The 10-parsec resolution of the JWST maps is crucial. At coarser scales, the surviving PAH emission in surrounding material can blend with the ionized gas, masking the destruction occurring near the cluster core. By resolving individual HII regions and their immediate environments, the FEAST study shows that dust processing is highly local and depends sensitively on cluster age and mass. That level of detail provides a benchmark for theoretical models that attempt to track how dust grains evolve under intense radiation fields.
Spatial Drift of Massive Clusters
A separate analysis published in Monthly Notices of the Royal Astronomical Society combined archival HST data with new JWST imaging from both GO-1783 and the archival program GO-2107 to build a multiwavelength catalog of stellar clusters in NGC 628. That catalog spans ultraviolet through mid-infrared wavelengths, capturing clusters across a wide range of ages and dust obscuration levels. The peer-reviewed study provides quantitative results on how cluster spatial associations change with age, mass, and position within the galaxy’s spiral arms.
One of the more striking patterns involves Young Massive Clusters, defined as objects with masses of at least 10,000 solar masses. These YMCs tend to associate with lower-mass neighbors but show little tendency to cluster with other YMCs. That asymmetry suggests massive clusters do not form in tightly grouped pairs or chains. Instead, they appear to anchor loose groupings of smaller objects, perhaps reflecting local variations in gas density and turbulence within the spiral arms.

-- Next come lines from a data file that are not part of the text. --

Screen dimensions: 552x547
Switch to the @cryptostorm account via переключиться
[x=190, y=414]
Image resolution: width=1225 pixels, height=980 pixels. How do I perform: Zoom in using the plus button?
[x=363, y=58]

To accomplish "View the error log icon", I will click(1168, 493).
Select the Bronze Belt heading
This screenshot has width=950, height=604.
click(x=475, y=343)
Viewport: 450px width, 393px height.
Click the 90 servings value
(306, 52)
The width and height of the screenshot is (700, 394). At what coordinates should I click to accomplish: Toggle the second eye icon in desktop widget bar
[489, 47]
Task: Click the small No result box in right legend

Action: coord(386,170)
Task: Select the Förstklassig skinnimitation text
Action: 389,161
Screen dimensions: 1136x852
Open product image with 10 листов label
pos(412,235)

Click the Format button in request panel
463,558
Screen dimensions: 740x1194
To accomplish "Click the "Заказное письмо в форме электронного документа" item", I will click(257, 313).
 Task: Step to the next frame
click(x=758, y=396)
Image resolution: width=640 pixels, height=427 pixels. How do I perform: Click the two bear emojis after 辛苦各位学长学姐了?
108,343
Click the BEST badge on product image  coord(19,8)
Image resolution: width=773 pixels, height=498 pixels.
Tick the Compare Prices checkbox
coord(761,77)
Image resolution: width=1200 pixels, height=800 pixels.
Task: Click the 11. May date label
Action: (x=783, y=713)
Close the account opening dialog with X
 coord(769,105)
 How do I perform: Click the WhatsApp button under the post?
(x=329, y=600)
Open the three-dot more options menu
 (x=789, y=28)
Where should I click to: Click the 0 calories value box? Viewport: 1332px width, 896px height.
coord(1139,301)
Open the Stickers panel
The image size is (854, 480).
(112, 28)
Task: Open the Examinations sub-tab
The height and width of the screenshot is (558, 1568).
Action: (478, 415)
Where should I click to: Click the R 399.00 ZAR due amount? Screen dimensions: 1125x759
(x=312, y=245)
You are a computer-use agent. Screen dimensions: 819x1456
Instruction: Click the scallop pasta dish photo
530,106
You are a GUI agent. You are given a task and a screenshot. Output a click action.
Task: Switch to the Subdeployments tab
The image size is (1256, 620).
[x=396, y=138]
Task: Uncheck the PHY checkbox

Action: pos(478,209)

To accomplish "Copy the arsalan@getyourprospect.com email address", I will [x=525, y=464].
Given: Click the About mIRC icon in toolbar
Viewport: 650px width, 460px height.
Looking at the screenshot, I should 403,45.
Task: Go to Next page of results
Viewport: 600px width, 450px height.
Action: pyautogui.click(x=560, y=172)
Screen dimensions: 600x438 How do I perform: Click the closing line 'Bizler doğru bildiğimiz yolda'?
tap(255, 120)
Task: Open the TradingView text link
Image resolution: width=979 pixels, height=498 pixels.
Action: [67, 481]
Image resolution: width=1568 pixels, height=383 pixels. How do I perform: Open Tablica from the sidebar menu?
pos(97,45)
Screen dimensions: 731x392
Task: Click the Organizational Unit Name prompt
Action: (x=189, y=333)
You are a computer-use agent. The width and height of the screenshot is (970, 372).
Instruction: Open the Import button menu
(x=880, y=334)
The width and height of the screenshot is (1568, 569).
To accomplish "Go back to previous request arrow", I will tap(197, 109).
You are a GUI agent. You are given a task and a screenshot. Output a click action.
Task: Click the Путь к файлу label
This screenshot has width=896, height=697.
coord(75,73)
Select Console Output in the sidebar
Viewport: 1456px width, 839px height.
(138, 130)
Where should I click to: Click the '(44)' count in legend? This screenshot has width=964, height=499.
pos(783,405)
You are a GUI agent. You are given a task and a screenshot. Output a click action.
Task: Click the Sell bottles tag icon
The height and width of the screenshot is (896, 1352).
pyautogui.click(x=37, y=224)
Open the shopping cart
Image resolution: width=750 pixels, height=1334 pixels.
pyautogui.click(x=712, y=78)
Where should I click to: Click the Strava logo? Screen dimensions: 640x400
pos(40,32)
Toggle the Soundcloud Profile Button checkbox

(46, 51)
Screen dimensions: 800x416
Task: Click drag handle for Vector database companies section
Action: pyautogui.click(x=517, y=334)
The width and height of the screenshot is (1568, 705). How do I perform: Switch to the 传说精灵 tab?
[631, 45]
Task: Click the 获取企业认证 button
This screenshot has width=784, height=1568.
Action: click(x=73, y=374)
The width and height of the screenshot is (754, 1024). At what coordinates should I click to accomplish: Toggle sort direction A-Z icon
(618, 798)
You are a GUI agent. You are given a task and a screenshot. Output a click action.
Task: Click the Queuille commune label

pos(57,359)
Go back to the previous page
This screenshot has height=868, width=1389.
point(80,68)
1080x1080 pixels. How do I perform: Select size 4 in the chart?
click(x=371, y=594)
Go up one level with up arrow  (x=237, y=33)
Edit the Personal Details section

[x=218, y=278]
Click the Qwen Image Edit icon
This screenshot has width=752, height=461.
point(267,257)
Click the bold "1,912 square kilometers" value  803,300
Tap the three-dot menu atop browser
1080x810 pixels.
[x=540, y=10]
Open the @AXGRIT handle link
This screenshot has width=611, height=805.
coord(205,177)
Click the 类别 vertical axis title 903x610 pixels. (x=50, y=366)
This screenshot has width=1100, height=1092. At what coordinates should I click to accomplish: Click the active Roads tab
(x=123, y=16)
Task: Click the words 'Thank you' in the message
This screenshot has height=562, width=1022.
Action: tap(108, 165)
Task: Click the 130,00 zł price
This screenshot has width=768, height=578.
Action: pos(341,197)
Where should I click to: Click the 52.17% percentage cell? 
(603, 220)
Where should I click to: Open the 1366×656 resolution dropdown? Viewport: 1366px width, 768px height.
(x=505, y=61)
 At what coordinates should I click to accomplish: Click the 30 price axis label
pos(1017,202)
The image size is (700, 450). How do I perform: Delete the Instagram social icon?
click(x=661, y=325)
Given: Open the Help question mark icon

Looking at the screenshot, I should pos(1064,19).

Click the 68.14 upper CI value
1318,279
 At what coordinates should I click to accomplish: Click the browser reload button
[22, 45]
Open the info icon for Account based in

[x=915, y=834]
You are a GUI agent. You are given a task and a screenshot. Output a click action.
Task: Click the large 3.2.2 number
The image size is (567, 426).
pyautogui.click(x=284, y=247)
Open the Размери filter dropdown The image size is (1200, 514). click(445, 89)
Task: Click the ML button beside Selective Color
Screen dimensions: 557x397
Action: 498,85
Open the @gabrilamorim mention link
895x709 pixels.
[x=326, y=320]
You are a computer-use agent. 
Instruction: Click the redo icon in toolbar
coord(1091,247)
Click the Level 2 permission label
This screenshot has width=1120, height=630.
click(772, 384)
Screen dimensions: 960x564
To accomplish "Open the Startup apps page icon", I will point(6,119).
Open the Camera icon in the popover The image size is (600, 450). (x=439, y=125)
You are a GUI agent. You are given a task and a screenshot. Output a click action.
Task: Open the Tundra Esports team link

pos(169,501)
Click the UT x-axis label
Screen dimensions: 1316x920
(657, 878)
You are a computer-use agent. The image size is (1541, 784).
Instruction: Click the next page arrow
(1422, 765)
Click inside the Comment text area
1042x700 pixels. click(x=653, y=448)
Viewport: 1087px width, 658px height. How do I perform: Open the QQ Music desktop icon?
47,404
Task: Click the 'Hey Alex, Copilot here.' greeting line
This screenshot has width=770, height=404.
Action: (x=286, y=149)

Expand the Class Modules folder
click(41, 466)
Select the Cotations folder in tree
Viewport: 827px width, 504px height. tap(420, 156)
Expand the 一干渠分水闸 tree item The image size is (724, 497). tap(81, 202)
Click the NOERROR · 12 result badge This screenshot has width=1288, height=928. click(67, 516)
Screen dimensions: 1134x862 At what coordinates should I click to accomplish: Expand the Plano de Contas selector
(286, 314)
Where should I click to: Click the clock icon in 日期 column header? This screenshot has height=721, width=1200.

Over time, the overall cluster structure shifts outward from the spiral arms, consistent with a picture in which clusters drift away from their birthplaces as the gas that confined them disperses. Age gradients along and across the arms indicate that the youngest clusters hug the dense gas lanes, while older populations populate the inter-arm regions. This spatial evolution challenges a common assumption in galaxy simulations: that massive clusters form and remain associated in dense complexes for tens of millions of years. If dispersal begins early, the energy and heavy elements those clusters inject into the interstellar medium spread more broadly, and more quickly, than tightly grouped models predict.
The practical effect is a more diffuse feedback footprint, which alters predictions for how spiral arms sustain or quench star formation over galactic timescales. Instead of a few long-lived, compact cluster complexes dominating the energy budget, NGC 628 appears to host many smaller groupings that dissolve and disperse. That scenario may help explain the intricate web of shells and filaments seen in high-resolution images, where overlapping generations of clusters have collectively reshaped the gas.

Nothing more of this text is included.